* WHAT YOU SHOULD DO *
For this exercise, output the entries below exactly from the line that holds "Click the 2018 vs. 2017 column header" to the line that holds "1090x877 pixels. At", both ends included. No pictures belong in the copy.

* DATA SUPPLIED *

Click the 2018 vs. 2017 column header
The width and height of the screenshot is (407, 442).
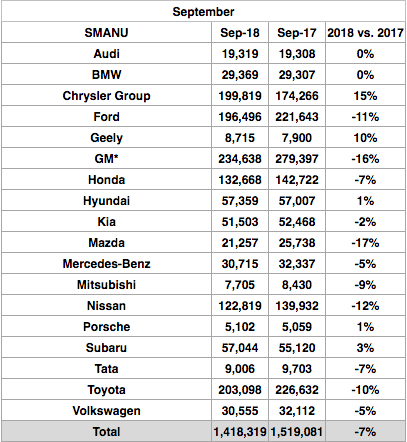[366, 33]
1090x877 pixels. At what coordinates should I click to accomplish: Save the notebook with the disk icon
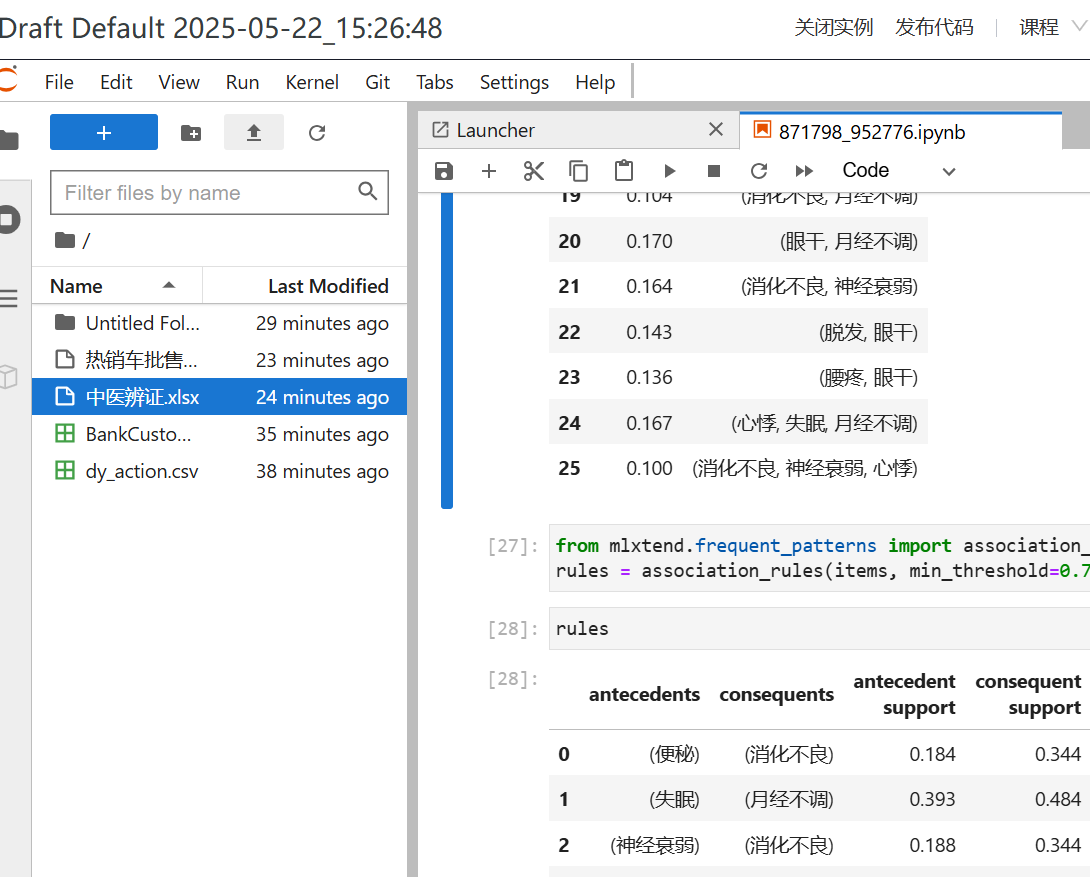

==

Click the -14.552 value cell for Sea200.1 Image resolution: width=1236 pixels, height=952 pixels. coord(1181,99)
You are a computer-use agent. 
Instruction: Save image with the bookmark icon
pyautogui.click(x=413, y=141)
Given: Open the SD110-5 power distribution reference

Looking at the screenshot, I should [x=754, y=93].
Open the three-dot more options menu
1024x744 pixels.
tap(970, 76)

* * *

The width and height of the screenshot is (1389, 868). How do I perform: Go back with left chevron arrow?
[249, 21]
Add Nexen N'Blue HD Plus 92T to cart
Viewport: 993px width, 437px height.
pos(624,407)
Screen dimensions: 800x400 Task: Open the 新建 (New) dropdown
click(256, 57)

* TASK ANSWER *
Click the 2018 vs. 2017 column header
The width and height of the screenshot is (407, 442).
[366, 33]
1090x877 pixels. At what coordinates should I click to accomplish: Save the notebook with the disk icon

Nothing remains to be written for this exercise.